Results: ChatGPT correctly answered 50.3% of the 294 multiple-choice questions, while GPT-4 demonstrated a higher performance, answering 70.7% of questions (P < 0.001). Regarding the 63 questions from published cases, ChatGPT achieved an agreement rate of 50.79% and partial agreement of 17.46%, while GPT-4 demonstrated an agreement rate of 80.95% and partial agreement of 9.52% (P = 0.01). Regarding the 43 questions from unpublished cases, ChatGPT demonstrated an agreement rate of 53.49% and partial agreement of 23.26%, while GPT-4 demonstrated an agreement rate of 72.09% and partial agreement of 6.98% (P = 0.004). When factoring by the nature of the task for all cases, notably, GPT-4 demonstrated outstanding performance, providing a differential diagnosis that included the final diagnosis in 90% of the cases (P = 0.008), and successfully predicting the prognosis of the patient in 100% of related questions (P < 0.001).

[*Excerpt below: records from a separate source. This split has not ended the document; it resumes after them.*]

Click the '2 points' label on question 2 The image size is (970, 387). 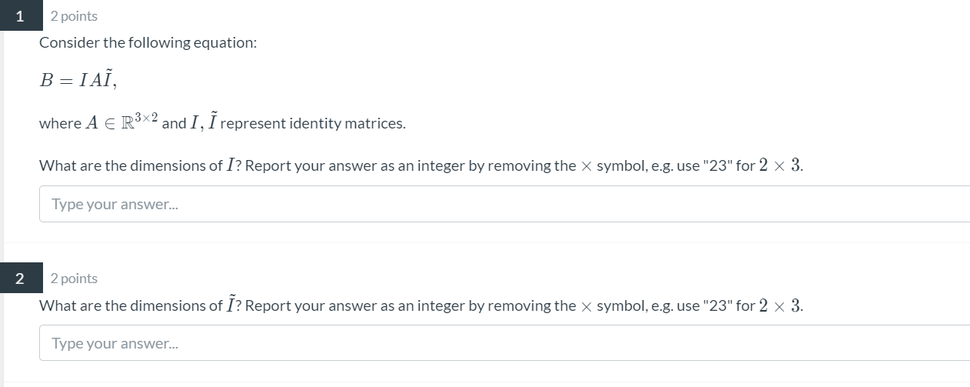74,279
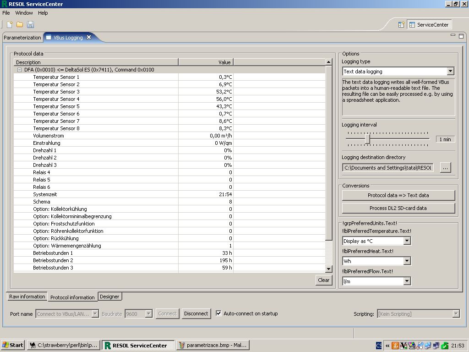The height and width of the screenshot is (352, 469).
Task: Open the Logging type dropdown
Action: pyautogui.click(x=450, y=72)
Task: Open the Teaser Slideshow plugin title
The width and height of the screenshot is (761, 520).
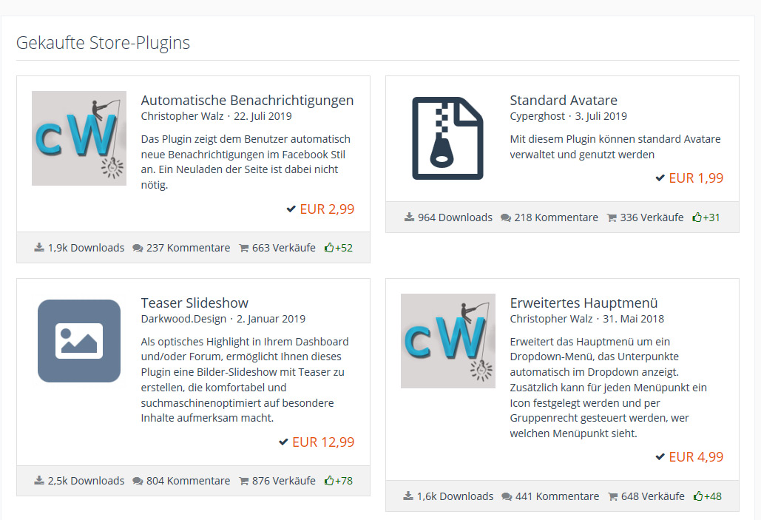Action: (x=195, y=303)
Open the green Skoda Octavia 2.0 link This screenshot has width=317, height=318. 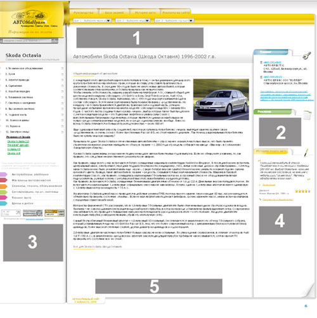(18, 142)
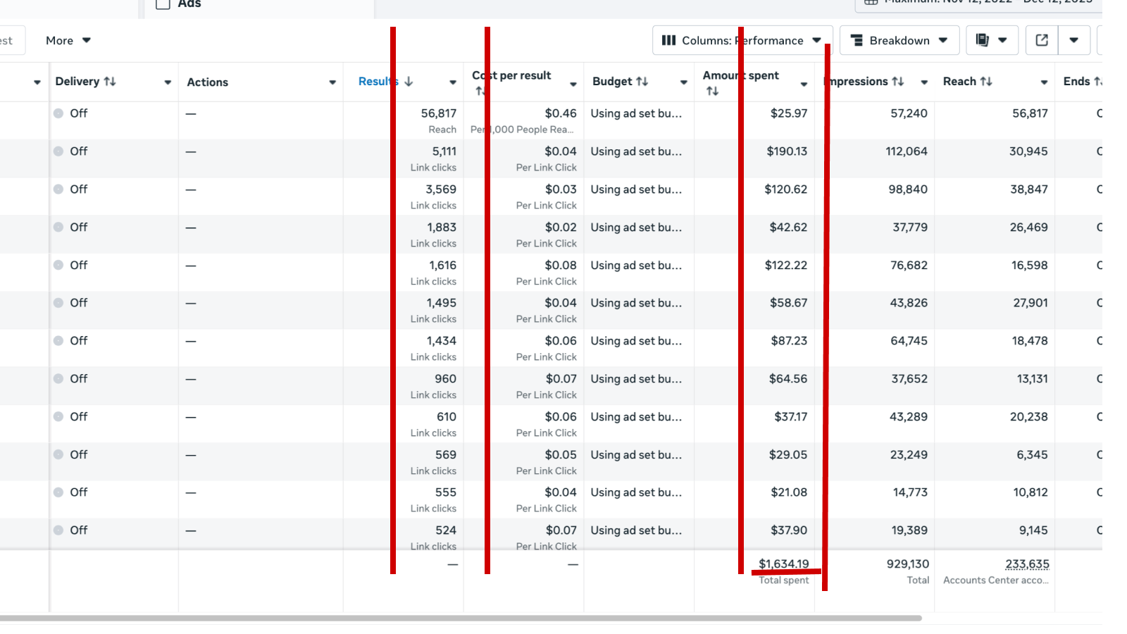The image size is (1127, 634).
Task: Open the Reports icon menu
Action: pyautogui.click(x=991, y=40)
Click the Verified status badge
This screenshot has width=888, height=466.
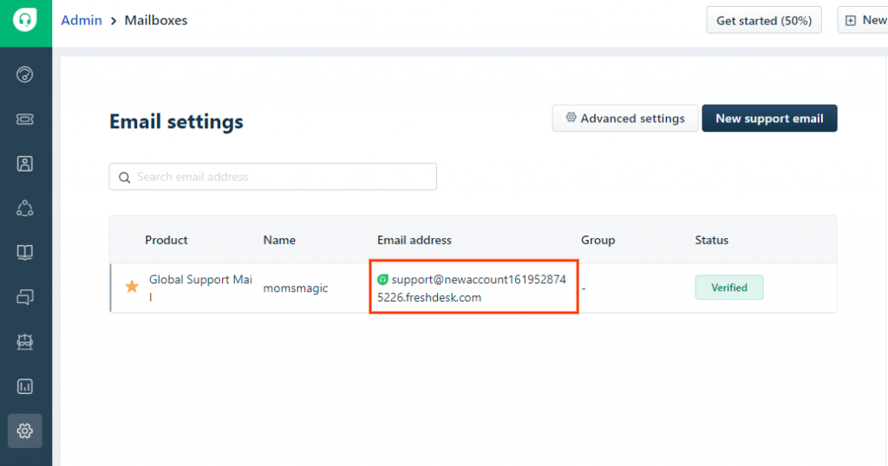728,288
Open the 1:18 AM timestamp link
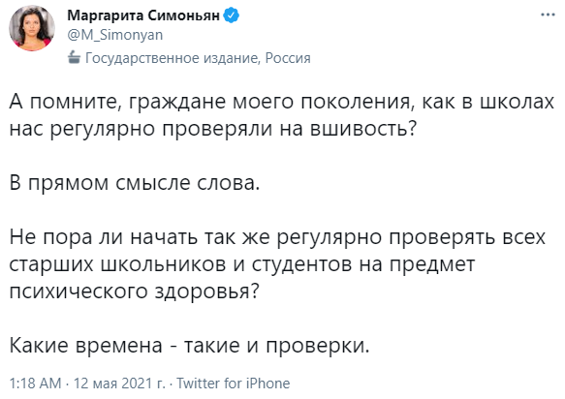This screenshot has width=565, height=399. point(35,384)
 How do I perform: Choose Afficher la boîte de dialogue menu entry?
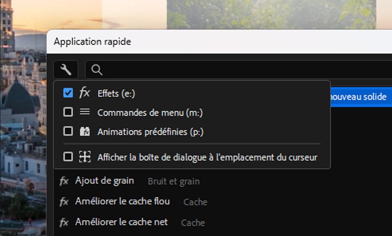[207, 157]
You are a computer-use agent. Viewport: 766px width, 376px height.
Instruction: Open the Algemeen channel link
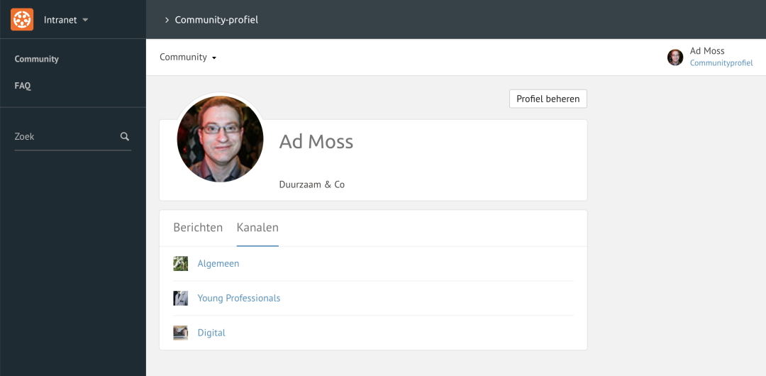[x=218, y=263]
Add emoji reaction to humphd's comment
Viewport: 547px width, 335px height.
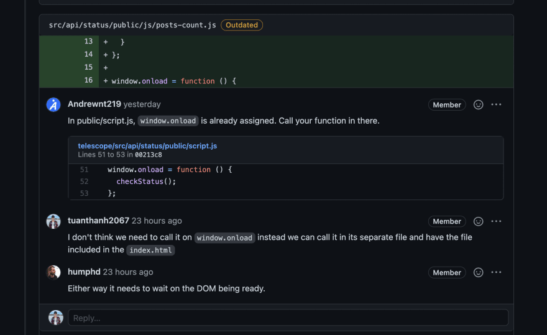478,272
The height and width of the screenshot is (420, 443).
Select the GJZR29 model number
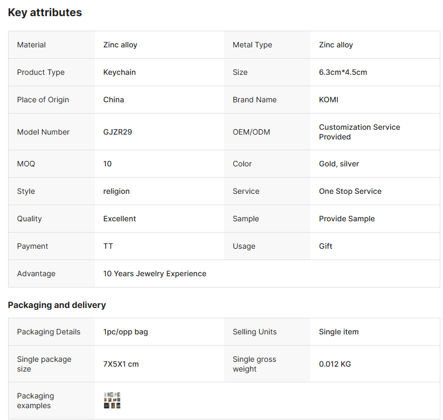pos(117,132)
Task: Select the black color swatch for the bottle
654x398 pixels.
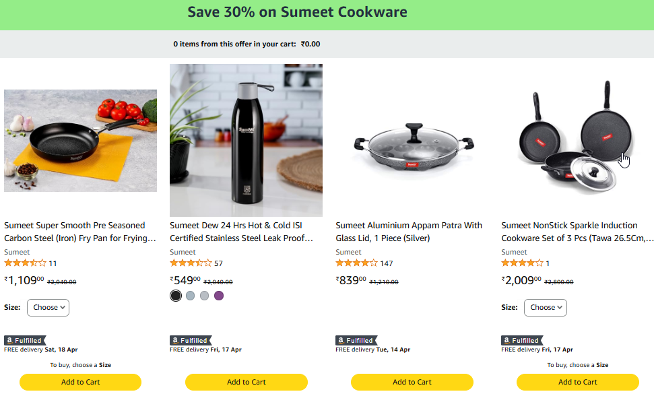Action: click(176, 296)
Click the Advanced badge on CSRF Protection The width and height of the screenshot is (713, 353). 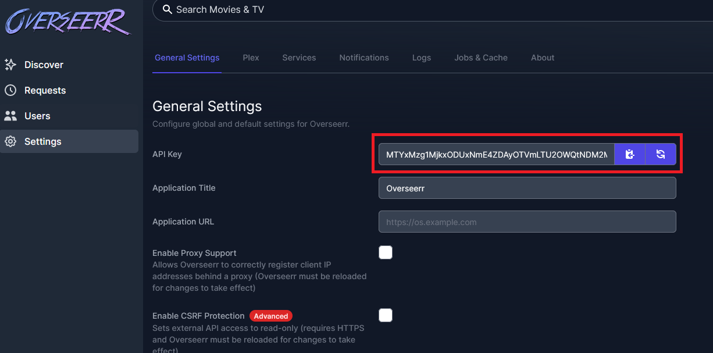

Conclusion: GPT-4 consistently provided more accurate and reliable clinical recommendations with higher percentages of full agreements both in renal and liver transplantation compared with ChatGPT. Our findings support the potential utility of AI models like ChatGPT and GPT-4 in AI-assisted clinical practice as sources of accurate, individualized medical information and facilitating decision-making. The progression and refinement of such AI-based tools could reshape the future of clinical practice, making their early adoption and adaptation by physicians a necessity.